Analyzing US Competition Flights
On Monday, March 12, 2012 2:45:55 PM UTC-4, Bill D wrote:
I totally agree with Sean. Technology is unstoppable. Anything
imaginable will find it's way into cockpits - if pilots want it
there. One suspects some of the resistance to tech is that is it
seems easier to ban it than learn to use it correctly. Learn to live
with it.
Bill,
I respectfully disagree. If you take that tack (word chosen intentionally), then technological determinism prevails. As a "technologist" by trade, I'm extremely wary of letting technology drive "requirements"; I've seen too many clients seduced by the latest-and-greatest without fully understanding the implications. The first step in any discussion of competition is to decide what it is we want to measure, then seek to allow or limit technology as required to meet those broadly-stated goals.
I've been in soaring competition for "only" about 25 years, so I'm still a rookie by some standards. But, if you look at what it took to win when I first started in the sport, key skills included:
- Navigation (reading maps, dead reckoning, etc.)
- Final glide management (wiz wheels, rules-of-thumb)
- Situational awareness (as distinct from pure navigation - involved lots of pre-study of topo maps)
- Turnpoint photography
- Start gate flying (diving the gate)
- Stick and rudder (especially gaggling, efficient climbing)
- Group flying (leveraging the pack, finding a good working group)
- Reading the micro and macro weather picture
- Risk/reward management
- Lots of other stuff
So, over the years, especially with the introduction of GPS, the skill list shifted. The first 5 items on the list above are gone or largely so. Sure, many core skills remain relevant. And new rules and new task types (especially TATs) introduced some additional skill requirements. I think most people agree that, on balance, GPS has been a tremendous boon to the sport.. But, it also (in my opinion) compressed the remaining skill differential just a bit. For example, it was very possible to win (or lose) a competition in the early 1990s based on being a better (or worse) navigator or final glide calculator. On balance, the new technology of GPS has made it easier on guys/gals who weren't very good with that stuff.
So, if we think this through to its logical extreme, eliminating things like ability to read the weather based only on what's visible outside the canopy based on knowledge/experience means removing another item from the required skill bucket. In and of itself, it's not a big deal. But add thermal sensing or "hawk detectors" or any one of a number of other forseeable technological advances, and what are we left with? At some point, the race is reduced to who is willing to take the largest risks on an otherwise completely level playing field, I have to wonder whether we will have achieved what we want? Did all of these things we lobbied for in the name of "safety" actually have the opposite effect?

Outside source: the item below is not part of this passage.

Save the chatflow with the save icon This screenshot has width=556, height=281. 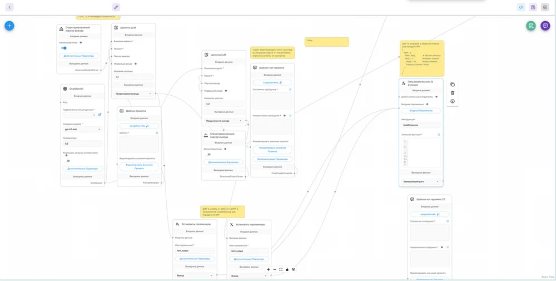533,7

For good examples of managing technology in competition, we need only look at certain 1 design sailing classes for guidance. I campaigned for years in Lightnings, a wonderful little boat with a nice, tight definition of what is (and what isn't) allowed. For example, hulls are either wood or conventional glass over wood; no carbon fiber or honeycomb (even though either of these would be much "better". Similarly, sails are restricted from using many of the newest and "best" materials. And masts are positively archaic, what with being limited to aluminum or (gasp) wood.
So, in true Management Consulting fashion, I'd conclude that the first step is to lay out a strategy for what sailplane racing is supposed to be about at its essence. Once those principles are fully fleshed out, then the rules and regulations regarding technology follow. Not vice versa.